共和産業(兵庫県神戸市)は、樹脂製品の品質向上を可能とする独自の金型技術を開発した。新技術は、金型表面に多孔質セラミックス皮膜を形成することで、基材(金型鋼)との接触による溶融樹脂の温度低下を抑制するもの。断熱効果により製品の薄肉化でき、ウエルドラインなどの発生を抑制することができる。皮膜形成に成長法を採用することで、一般的な溶射法に対して形状への追随性を格段に高めているのが特徴。同社では、セラミックス素材や気孔率などの研究を進めることで技術の高度化を目指す。
 成形時に注入した溶融樹脂が金型内キャビティ面に接触すると固化が進み、表面不良や充てん不良を起こす。とくに金型内で樹脂同士が合流する部分に形成されるウエルドラインは、製品の外観品質や強度特性などを損なう要因となっている。また、近年は用途分野により軽量化などを目的とした薄肉化が進展しており、金型の加熱により解決するものの温調機による制御では追加投資や冷却でサイクルタイムが延びる、金型が複雑形状になるといった課題がある。
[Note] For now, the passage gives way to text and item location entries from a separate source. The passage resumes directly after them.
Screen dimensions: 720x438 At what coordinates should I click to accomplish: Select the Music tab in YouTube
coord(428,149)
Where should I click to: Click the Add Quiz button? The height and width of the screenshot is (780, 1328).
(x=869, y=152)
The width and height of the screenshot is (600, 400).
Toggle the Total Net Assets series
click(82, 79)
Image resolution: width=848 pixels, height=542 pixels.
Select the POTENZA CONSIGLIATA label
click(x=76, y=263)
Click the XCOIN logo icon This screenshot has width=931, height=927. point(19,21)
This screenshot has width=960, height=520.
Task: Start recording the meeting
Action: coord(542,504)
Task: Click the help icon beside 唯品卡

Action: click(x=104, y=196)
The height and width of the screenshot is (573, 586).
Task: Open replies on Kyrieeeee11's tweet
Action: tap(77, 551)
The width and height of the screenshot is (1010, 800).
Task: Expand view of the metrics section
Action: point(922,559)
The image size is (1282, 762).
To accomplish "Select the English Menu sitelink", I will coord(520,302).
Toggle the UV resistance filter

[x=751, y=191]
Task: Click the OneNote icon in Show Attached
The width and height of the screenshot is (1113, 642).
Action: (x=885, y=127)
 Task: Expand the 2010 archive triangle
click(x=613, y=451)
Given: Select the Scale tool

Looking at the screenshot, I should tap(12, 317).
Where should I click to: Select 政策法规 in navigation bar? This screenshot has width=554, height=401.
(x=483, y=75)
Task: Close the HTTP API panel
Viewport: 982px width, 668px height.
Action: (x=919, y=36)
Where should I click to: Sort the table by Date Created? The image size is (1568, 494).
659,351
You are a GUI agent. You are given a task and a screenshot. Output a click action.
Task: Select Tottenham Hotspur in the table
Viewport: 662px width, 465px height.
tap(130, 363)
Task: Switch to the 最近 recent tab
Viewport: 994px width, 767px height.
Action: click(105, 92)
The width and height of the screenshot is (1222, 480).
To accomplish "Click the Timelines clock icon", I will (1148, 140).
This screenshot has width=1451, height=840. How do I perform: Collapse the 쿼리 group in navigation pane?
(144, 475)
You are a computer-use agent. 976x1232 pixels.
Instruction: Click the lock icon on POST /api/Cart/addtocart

 同社は、無電解Ni?Pメッキや光技術用特殊鋼メッキなどを展開するメッキ加工メーカー。自社開発したメッキ液や前処理に関する技術ノウハウの蓄積をベースに高度なメッキ技術を確立しており、微細な3次元のMEMS構造をメッキ技術で実現するM(メッキ)?MEMSなどの独自技術を展開している。
 新金型技術「ハイトメック」は、金型表層に独自の多孔質セラミックス製断熱膜を形成するもの。実用化されているジルコニア焼結体を上回る断熱効果を有するほか、成長法による皮膜形成により溶射法では対応困難な金型形状への適用を可能としているのが特徴。現在、膜厚50?200マイクロメートルの形成が可能であり、1000マイクロメートル以上の超厚膜メッキが可能な金型用ニッケルメッキ「ハイノップ」との優れた密着性を実現している。
 適用により金型コストは上昇するが、トータルでのコスト上昇を抑制したかたちでの品質向上が可能。現状では設備的な面から適用可能な金型サイズに制約があるものの、すでに気孔率55%を標準仕様にサンプル供給を開始している。
 同社では、膜厚500マイクロメートルの実現や気孔率や材質といったセラミックス膜のさらなる改良を進める計画。